%%

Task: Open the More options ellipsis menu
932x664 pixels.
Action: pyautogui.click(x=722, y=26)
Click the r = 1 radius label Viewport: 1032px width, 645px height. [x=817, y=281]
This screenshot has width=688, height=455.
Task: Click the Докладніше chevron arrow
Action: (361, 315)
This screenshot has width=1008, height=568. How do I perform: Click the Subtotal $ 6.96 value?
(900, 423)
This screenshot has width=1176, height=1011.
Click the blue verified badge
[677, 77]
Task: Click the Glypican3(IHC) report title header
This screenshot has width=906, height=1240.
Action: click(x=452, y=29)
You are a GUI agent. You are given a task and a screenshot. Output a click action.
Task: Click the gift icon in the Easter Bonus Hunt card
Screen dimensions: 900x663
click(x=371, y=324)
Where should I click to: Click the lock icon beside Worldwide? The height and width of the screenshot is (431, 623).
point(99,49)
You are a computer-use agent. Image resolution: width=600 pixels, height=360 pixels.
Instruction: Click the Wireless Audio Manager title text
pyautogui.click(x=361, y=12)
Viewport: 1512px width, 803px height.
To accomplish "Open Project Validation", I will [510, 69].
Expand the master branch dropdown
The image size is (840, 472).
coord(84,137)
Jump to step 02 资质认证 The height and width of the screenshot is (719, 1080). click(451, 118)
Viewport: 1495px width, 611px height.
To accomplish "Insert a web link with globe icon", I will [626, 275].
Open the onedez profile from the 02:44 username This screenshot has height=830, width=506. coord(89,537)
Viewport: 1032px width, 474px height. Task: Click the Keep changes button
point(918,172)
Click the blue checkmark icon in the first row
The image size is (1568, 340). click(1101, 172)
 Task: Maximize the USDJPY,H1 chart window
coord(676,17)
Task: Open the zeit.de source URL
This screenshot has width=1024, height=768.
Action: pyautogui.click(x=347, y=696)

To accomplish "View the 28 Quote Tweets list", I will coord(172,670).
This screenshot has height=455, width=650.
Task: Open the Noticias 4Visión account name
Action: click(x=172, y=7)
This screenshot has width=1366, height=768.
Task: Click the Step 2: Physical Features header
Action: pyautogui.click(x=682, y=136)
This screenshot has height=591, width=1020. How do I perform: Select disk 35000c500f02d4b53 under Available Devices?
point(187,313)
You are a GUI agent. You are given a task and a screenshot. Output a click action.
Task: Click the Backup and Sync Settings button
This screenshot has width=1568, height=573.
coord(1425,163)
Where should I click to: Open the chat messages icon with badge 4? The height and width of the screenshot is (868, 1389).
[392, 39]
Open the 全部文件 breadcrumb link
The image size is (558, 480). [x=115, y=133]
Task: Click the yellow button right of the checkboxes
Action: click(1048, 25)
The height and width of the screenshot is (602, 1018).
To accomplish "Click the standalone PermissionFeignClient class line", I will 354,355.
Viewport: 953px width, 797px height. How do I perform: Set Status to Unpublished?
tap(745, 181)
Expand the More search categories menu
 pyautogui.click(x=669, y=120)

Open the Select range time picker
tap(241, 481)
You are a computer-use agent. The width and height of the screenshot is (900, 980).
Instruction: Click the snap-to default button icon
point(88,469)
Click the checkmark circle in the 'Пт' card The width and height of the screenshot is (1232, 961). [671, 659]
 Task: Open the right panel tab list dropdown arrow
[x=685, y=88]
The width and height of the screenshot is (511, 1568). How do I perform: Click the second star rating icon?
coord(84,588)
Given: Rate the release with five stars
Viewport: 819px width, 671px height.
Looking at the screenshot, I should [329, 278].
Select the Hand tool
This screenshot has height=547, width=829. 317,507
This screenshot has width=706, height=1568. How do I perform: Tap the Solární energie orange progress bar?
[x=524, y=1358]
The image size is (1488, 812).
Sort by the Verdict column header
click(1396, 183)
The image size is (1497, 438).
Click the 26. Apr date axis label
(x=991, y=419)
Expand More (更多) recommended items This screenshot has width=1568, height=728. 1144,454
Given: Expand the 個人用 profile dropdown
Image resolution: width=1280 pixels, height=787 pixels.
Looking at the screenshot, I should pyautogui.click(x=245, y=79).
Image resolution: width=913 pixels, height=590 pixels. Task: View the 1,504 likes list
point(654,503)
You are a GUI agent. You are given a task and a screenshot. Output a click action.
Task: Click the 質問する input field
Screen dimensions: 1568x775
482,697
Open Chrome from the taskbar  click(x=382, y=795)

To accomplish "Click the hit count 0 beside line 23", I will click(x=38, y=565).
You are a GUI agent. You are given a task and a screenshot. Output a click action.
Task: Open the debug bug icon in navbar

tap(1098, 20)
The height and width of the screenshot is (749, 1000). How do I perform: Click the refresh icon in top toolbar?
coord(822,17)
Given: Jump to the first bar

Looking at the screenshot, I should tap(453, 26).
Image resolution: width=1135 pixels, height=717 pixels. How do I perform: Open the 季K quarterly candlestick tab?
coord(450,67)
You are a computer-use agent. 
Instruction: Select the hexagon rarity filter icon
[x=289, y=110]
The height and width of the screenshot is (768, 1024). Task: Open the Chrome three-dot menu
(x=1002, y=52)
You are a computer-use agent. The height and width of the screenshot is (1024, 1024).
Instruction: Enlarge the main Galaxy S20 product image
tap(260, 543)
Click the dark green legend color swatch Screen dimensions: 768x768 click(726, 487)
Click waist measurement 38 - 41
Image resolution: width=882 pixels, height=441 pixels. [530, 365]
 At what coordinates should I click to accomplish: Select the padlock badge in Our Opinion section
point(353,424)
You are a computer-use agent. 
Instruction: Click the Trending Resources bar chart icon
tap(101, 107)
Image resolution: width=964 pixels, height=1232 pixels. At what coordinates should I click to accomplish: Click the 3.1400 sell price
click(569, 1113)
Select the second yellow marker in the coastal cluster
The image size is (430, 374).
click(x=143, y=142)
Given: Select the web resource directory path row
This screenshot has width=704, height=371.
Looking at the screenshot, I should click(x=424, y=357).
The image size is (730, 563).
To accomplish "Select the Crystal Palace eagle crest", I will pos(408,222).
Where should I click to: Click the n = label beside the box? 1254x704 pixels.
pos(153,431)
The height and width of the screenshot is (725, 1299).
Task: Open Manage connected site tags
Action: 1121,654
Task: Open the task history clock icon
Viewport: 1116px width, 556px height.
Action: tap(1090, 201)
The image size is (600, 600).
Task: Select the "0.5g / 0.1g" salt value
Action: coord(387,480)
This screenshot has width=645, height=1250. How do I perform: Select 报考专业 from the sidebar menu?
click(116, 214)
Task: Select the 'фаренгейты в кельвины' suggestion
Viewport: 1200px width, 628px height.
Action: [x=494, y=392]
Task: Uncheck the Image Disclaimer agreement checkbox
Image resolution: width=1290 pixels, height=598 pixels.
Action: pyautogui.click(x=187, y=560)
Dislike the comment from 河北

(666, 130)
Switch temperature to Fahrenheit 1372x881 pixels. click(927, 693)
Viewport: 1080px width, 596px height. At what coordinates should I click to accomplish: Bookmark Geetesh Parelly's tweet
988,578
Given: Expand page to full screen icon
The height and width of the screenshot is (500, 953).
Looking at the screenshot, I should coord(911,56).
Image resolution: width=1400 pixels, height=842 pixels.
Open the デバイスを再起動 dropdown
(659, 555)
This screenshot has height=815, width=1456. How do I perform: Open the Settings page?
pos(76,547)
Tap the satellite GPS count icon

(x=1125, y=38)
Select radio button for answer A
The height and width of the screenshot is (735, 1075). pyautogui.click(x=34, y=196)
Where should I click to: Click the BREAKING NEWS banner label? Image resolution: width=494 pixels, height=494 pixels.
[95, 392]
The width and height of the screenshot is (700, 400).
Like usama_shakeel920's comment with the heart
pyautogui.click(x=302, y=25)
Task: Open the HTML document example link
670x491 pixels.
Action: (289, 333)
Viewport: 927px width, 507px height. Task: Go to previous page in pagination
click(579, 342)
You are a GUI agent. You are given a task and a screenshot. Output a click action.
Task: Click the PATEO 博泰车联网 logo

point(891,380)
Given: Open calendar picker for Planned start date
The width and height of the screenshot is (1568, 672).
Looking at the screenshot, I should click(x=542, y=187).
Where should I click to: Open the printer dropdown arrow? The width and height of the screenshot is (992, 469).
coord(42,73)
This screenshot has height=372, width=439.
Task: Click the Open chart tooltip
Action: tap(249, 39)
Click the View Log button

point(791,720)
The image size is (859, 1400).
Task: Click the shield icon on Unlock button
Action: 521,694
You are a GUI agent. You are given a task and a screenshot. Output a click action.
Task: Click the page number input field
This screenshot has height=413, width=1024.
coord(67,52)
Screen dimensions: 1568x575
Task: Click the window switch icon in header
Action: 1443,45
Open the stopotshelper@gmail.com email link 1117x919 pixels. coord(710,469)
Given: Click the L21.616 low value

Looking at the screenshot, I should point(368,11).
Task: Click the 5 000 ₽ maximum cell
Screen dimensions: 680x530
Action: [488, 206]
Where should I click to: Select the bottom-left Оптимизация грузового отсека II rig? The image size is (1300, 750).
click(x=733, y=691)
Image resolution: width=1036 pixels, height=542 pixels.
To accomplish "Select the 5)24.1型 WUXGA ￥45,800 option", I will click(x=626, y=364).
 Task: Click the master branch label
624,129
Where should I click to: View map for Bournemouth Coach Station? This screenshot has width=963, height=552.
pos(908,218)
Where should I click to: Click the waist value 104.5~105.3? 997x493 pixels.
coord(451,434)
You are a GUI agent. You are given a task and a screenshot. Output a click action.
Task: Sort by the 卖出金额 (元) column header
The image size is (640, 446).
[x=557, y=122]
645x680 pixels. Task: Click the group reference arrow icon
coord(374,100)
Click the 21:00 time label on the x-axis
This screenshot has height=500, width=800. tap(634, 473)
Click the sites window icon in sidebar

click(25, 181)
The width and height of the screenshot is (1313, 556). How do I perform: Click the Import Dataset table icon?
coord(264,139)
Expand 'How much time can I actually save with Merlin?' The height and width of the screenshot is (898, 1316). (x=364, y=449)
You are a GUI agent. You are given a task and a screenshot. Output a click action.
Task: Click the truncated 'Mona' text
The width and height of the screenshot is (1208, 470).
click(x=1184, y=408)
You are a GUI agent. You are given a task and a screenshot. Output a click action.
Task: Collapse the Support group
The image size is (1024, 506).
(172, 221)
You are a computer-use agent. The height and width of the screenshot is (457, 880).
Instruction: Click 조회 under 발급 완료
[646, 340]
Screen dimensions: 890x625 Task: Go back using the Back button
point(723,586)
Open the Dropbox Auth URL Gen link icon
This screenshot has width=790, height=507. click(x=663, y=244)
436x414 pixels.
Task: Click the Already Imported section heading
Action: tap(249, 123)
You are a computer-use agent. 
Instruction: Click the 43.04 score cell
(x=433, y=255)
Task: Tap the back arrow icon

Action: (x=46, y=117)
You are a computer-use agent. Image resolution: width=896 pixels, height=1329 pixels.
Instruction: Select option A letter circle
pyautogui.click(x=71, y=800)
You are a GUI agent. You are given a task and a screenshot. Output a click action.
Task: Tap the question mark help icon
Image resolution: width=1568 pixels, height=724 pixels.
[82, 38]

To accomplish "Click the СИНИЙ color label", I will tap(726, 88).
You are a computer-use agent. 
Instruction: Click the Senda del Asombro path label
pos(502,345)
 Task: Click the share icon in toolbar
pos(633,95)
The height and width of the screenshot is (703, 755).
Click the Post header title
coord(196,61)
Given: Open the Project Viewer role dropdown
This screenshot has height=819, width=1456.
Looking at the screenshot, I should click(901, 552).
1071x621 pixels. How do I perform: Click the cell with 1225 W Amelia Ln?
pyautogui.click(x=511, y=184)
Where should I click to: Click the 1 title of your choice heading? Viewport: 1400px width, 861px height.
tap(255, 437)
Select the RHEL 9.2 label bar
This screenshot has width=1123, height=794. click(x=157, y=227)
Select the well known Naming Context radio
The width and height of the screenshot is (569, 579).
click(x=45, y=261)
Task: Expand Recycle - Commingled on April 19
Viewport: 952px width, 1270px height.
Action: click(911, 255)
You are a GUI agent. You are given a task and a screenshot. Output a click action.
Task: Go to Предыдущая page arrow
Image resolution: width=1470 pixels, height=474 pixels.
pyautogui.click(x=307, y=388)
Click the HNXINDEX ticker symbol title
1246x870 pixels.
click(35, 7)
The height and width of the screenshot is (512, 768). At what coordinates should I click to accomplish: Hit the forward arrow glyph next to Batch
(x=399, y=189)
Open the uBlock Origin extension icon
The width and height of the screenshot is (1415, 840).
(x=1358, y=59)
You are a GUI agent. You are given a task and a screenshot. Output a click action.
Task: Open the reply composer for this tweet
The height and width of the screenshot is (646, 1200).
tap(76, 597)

%%

Start at the line containing "The height and width of the screenshot is (646, 1200)." and print each line exactly until the listing ends, keeping the final line too.

(THE COMPLETED TASK)
The height and width of the screenshot is (646, 1200).
tap(76, 597)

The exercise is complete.